国産EVのパイオニアとして進化と熟成を重ねる
日産自動車のリーフには、初代からNISMO仕様がある。2代目となった現行では、NISMOのほかにオーテック仕様もある。
基本的に、NISMOやオーテックも、電気制御など電気駆動部分に標準車との違いはない。だが、外観がよりスポーティであったり、上質であったりし、内装も外装に合わせて雰囲気を盛り立てている。
いまだにEVはどれも一緒で楽しくないと思われがち
EVにNISMOやオーテックという仕様を設定することは、EVがより浸透し、エンジン車の時代と同じように消費者の志向に合った選択肢が求められるようになった証といえる。実際NISMOとオーテックは乗り心地は同じで、運転操作に対する応答がより的確になり、運転の醍醐味をいっそう味わうことができる。
EVというと、一般的にどれもモーターという画一的な動力を使うので乗り味は同じになり、運転がつまらなくなるのではないかといった思い込みで話す人が多い。エンジンのように、DOHCだとかターボだとかといった、見た目の違いがないからだ。
しかし、電気はコンピュータでいかようにも制御を変えることができる。電流や電圧を変えることで、出力やトルク特性をプログラムで変更できるのだ。見た目は同じモーターでも、制御の違いで出力を2倍にすることも簡単だ。
つまり何が肝心かといえば、設計者や開発者がそのEVをどのような位置づけの、どのような乗り味のクルマにしたいかという狙いが明確でなければならない。電気はデジタル制御で、設計数値の通りモーターを動かすことができる。だから目標値が明確でなければ、逆によいEVはつくれないのである。

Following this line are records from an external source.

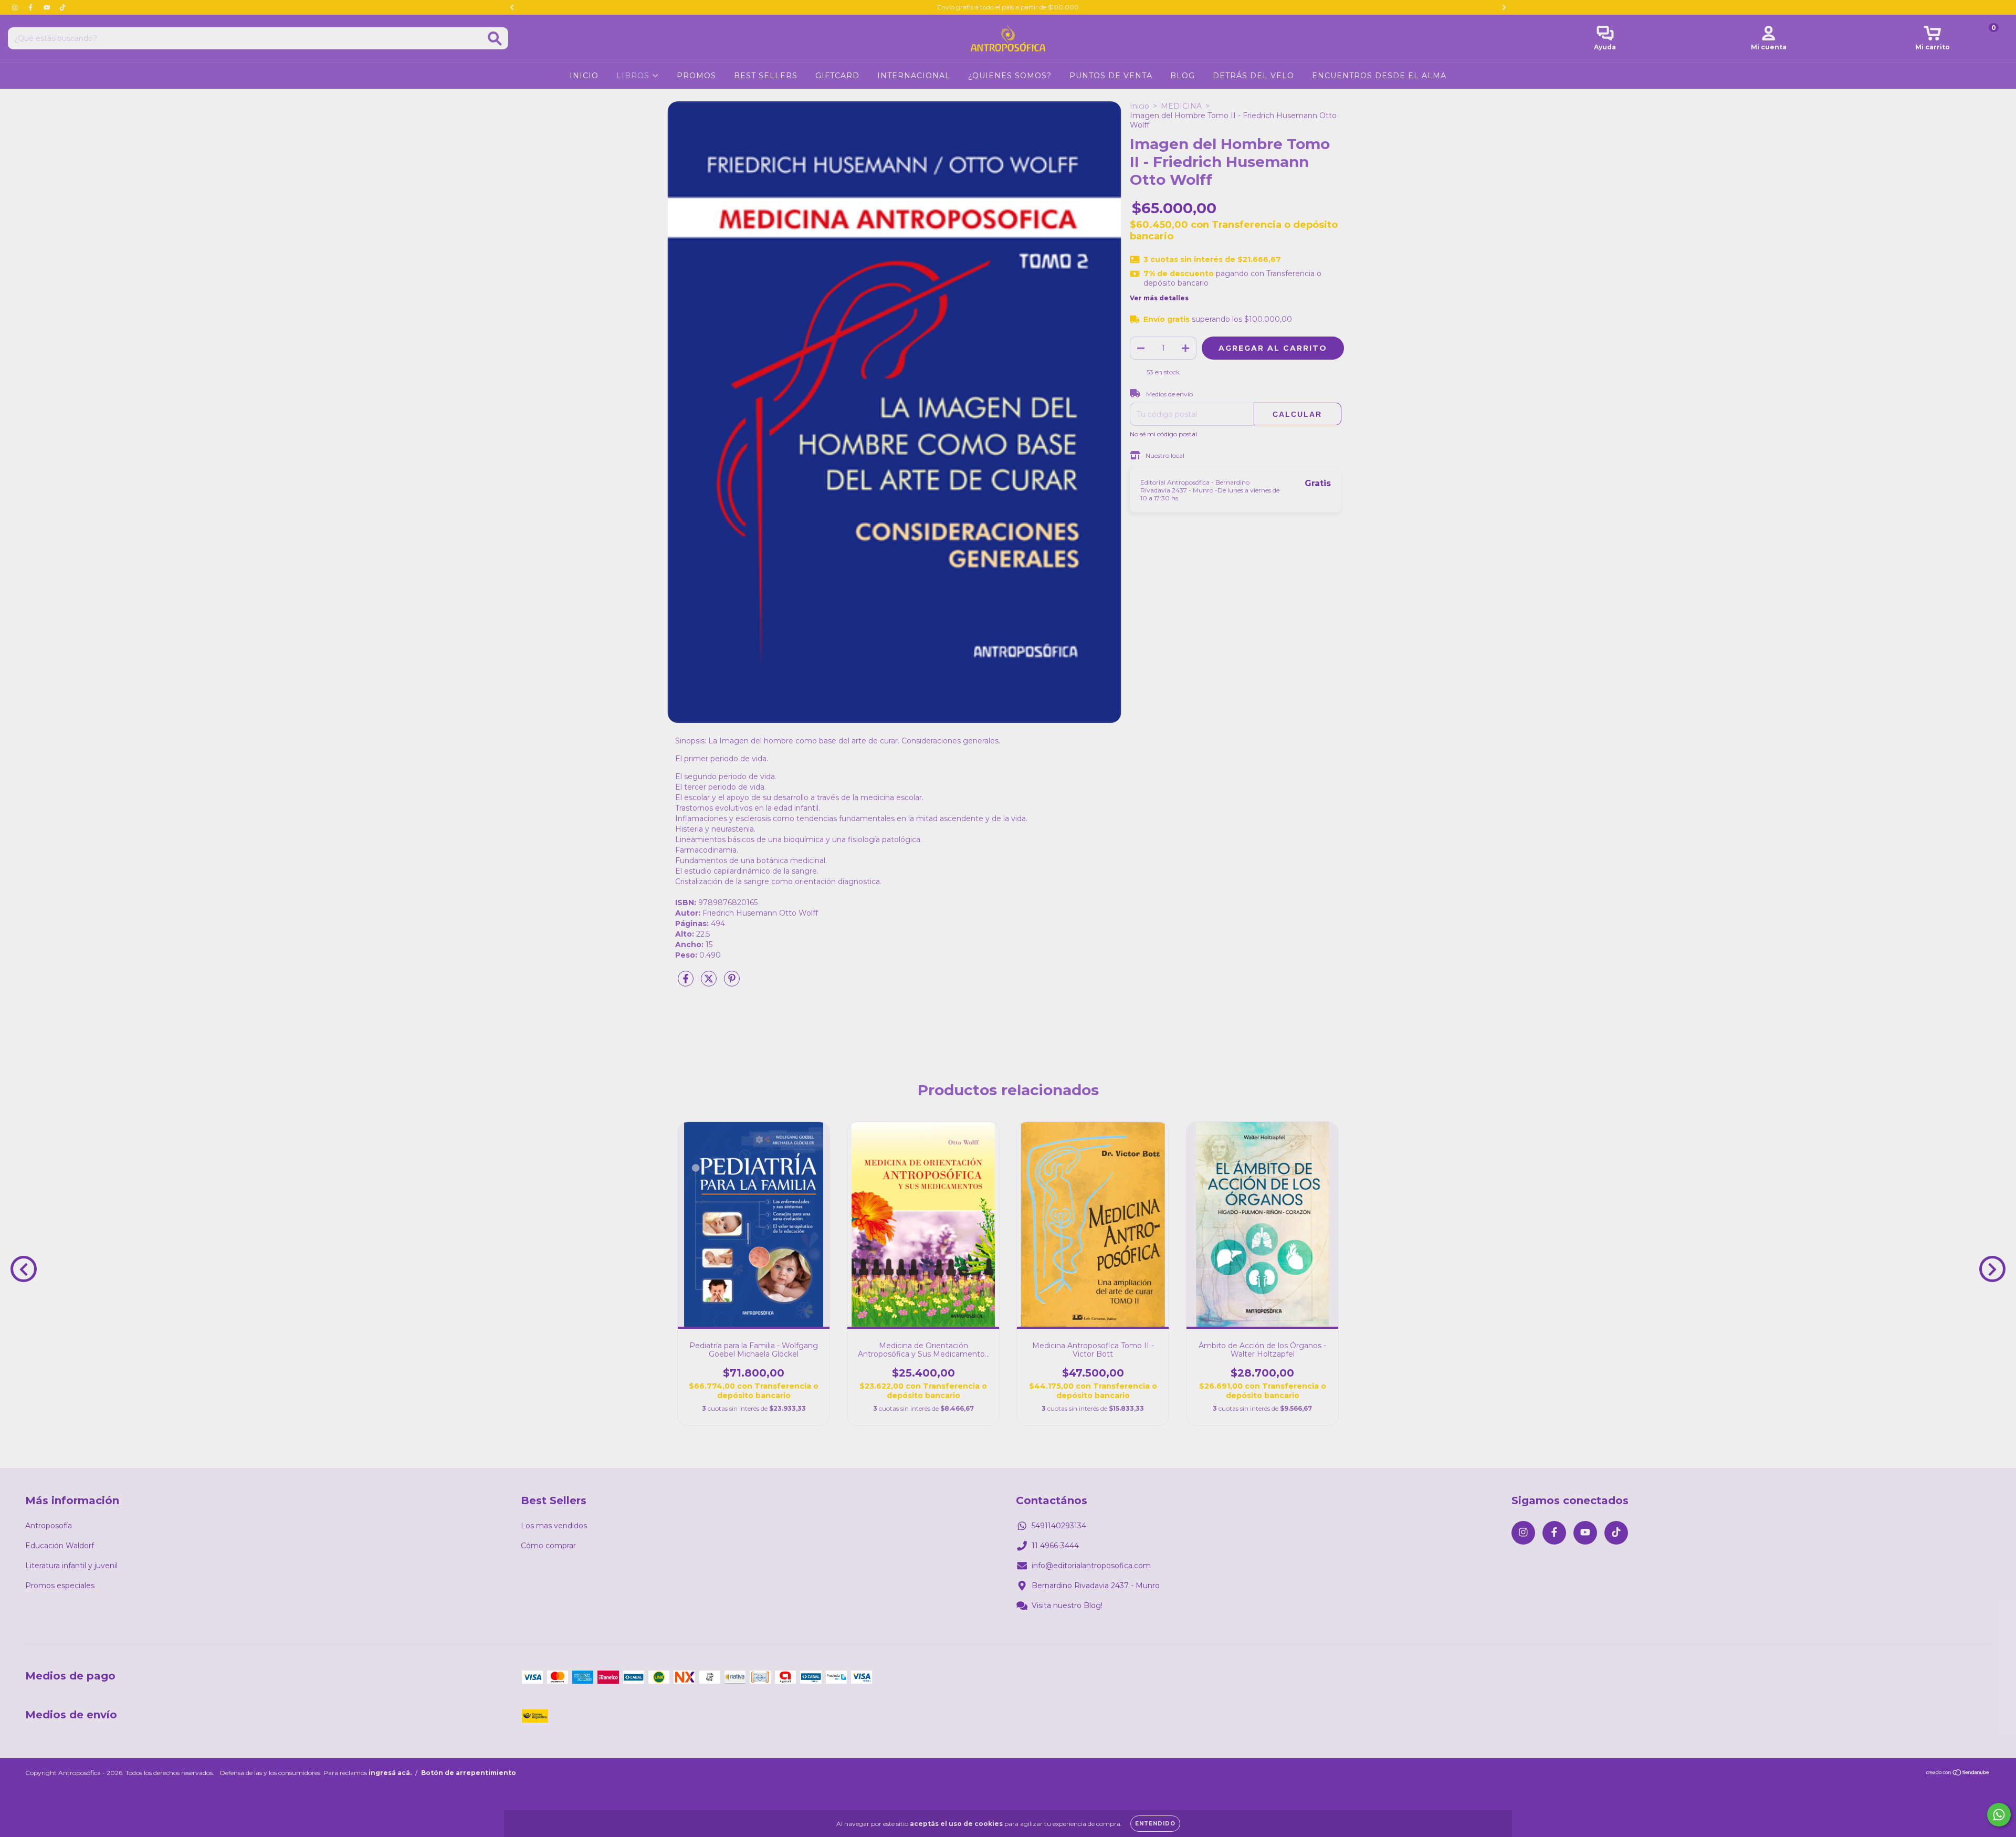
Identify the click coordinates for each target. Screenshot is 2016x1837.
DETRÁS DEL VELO (1253, 75)
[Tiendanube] (1958, 1774)
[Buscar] (494, 38)
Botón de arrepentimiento (468, 1773)
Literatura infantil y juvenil (71, 1565)
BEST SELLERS (765, 75)
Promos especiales (59, 1585)
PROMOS (696, 75)
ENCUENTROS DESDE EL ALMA (1379, 75)
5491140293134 (1059, 1525)
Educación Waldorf (59, 1545)
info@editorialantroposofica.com (1091, 1565)
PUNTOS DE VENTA (1110, 75)
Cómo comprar (548, 1545)
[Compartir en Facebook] (687, 983)
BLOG (1182, 75)
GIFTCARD (837, 75)
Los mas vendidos (554, 1525)
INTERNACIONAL (913, 75)
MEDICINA (1181, 106)
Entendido (1155, 1823)
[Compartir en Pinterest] (732, 983)
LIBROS (634, 75)
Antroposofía (48, 1525)
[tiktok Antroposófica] (62, 7)
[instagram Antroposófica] (16, 7)
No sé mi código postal (1163, 434)
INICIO (584, 75)
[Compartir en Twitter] (710, 983)
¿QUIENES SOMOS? (1010, 75)
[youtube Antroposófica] (48, 7)
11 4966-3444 (1055, 1545)
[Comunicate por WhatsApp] (1999, 1814)
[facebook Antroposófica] (31, 7)
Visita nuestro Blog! (1067, 1605)
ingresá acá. (390, 1773)
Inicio (1139, 106)
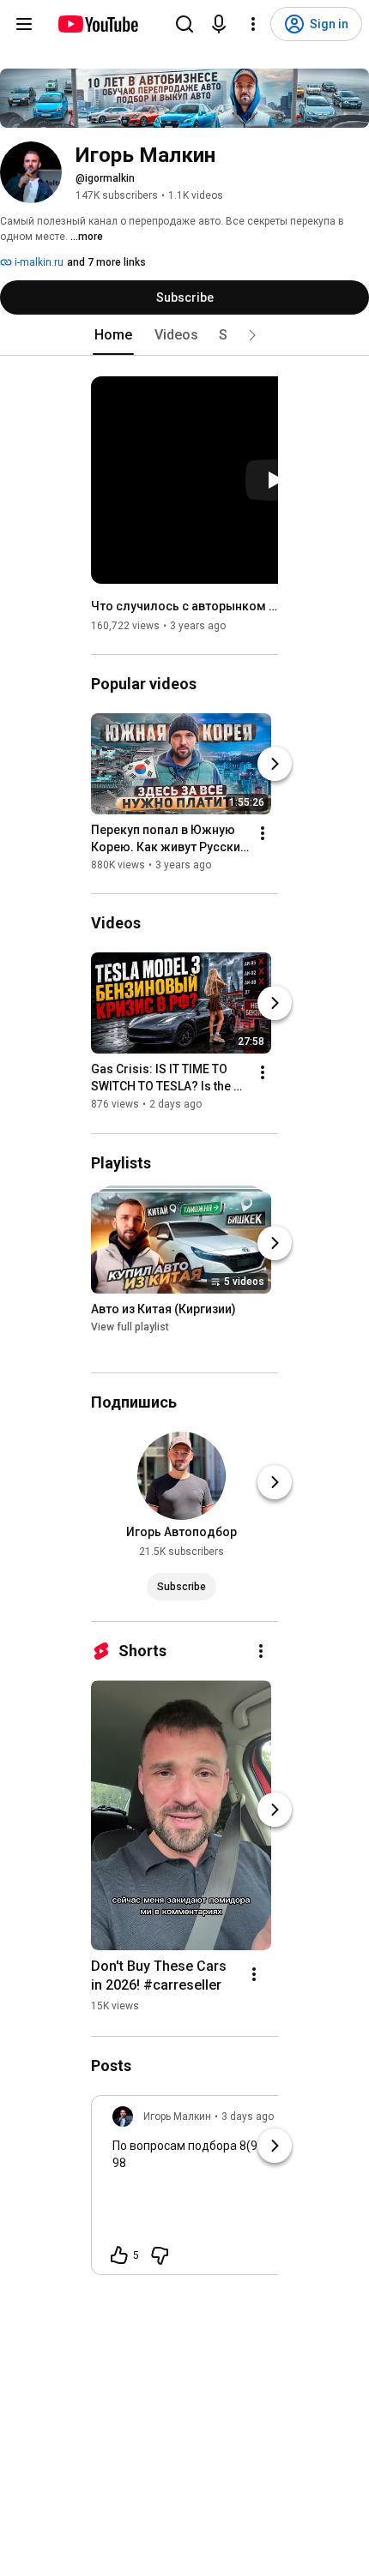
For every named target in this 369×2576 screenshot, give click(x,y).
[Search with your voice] (219, 24)
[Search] (184, 24)
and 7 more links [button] (106, 262)
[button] (252, 335)
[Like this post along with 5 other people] (119, 2255)
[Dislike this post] (159, 2255)
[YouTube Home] (97, 24)
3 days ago (247, 2117)
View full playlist (130, 1327)
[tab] (113, 335)
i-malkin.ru (38, 262)
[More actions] (262, 833)
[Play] (274, 480)
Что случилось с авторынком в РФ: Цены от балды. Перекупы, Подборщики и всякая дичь (185, 606)
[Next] (274, 764)
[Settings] (253, 24)
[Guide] (24, 24)
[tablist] (184, 335)
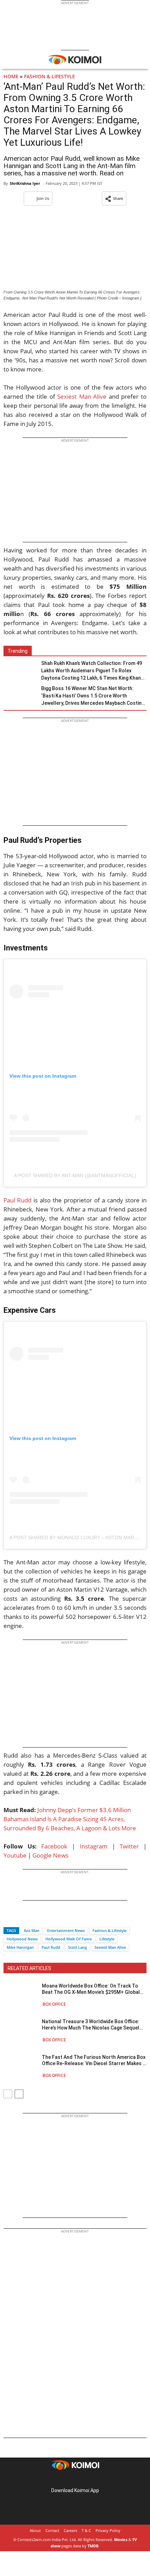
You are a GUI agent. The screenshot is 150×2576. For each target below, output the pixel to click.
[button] (114, 198)
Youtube (15, 1855)
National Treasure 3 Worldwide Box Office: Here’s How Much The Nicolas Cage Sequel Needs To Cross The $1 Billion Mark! (90, 2025)
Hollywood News (22, 1938)
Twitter (129, 1846)
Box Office (54, 2004)
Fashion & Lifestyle (49, 76)
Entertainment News (66, 1930)
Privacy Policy (108, 2530)
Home (10, 76)
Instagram (93, 1846)
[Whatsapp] (32, 1918)
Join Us (43, 198)
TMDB (93, 2545)
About (35, 2530)
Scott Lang (77, 1947)
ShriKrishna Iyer (25, 183)
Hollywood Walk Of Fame (68, 1938)
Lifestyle (106, 1938)
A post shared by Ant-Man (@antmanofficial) (75, 1175)
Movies (120, 2539)
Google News (50, 1855)
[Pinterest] (75, 2479)
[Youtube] (94, 2479)
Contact (52, 2530)
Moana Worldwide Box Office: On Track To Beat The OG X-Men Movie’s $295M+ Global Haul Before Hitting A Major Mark (91, 1989)
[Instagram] (65, 2479)
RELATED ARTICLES (29, 1968)
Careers (70, 2530)
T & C (86, 2530)
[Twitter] (20, 1918)
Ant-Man (31, 1930)
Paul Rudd (17, 1200)
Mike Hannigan (20, 1947)
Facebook (54, 1846)
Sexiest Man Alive (81, 396)
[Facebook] (8, 1918)
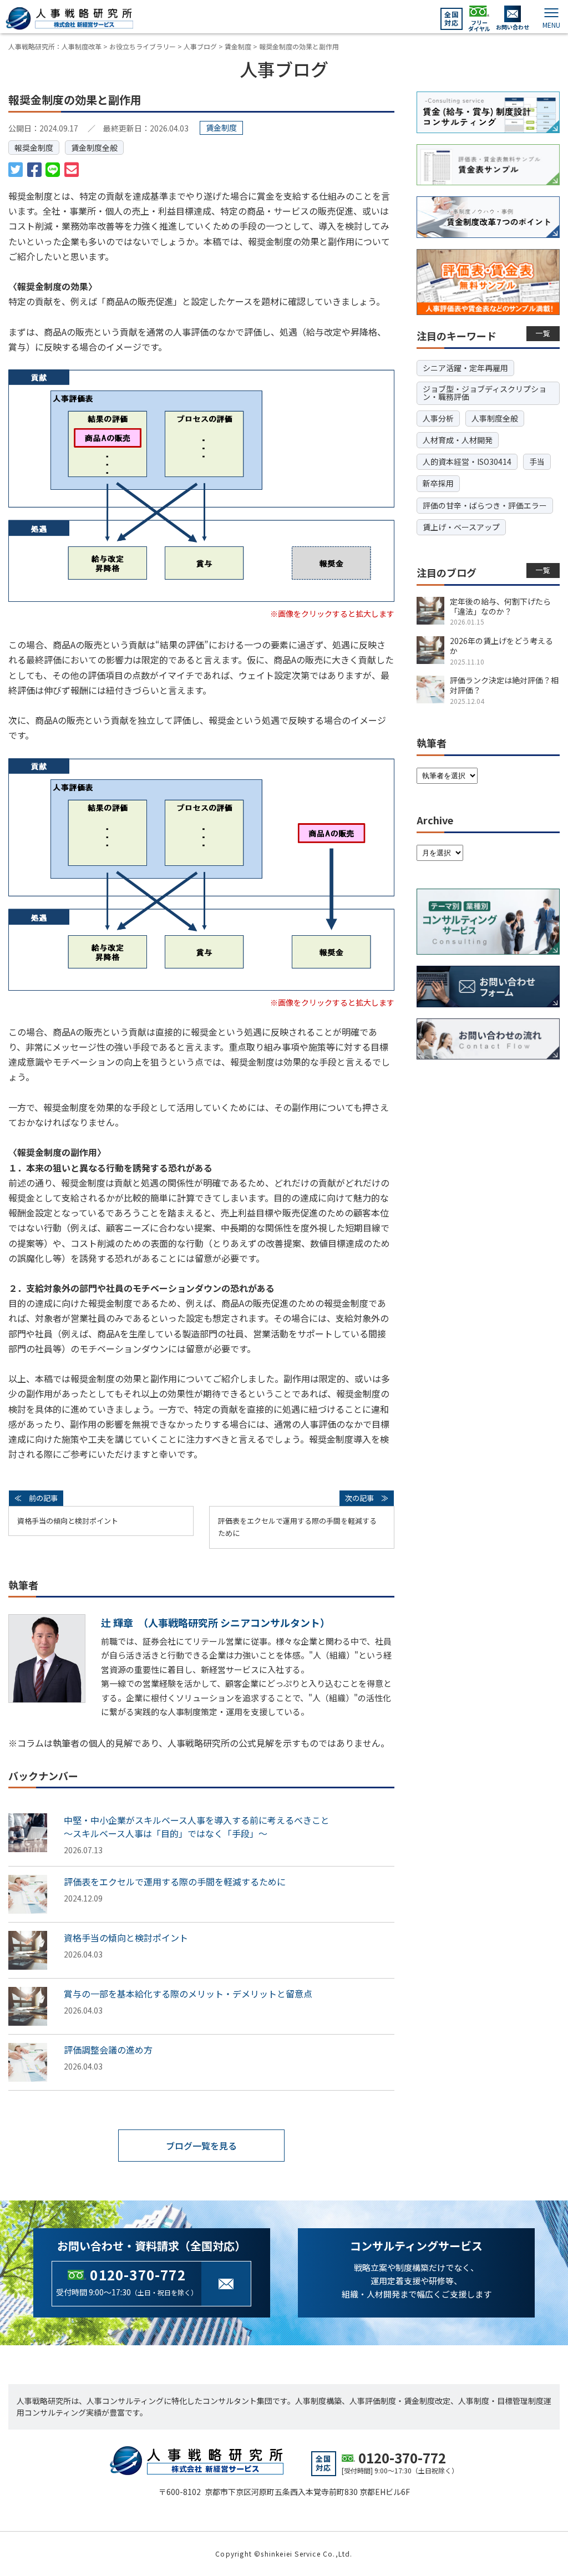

あわせて、出力と回生の調和をどうするかが、エンジン車にはない新しい要素だ。これを使うことで、アクセルペダルのみによるワンペダルでの加減速をすることができ、加速だけでなく減速の様子も制御で変更できる。なおかつそれをモード設定の選択肢にして、加減速に強弱を選べるようにすることもできる。
つまり、EVはエンジン車以上に多彩な走りを演出できるのであり、また同じEVでも、モード設定によって持ち味の異なる運転感覚を味わうことができるのである。当然、それに応じたシャーシ性能も必要になるだろう。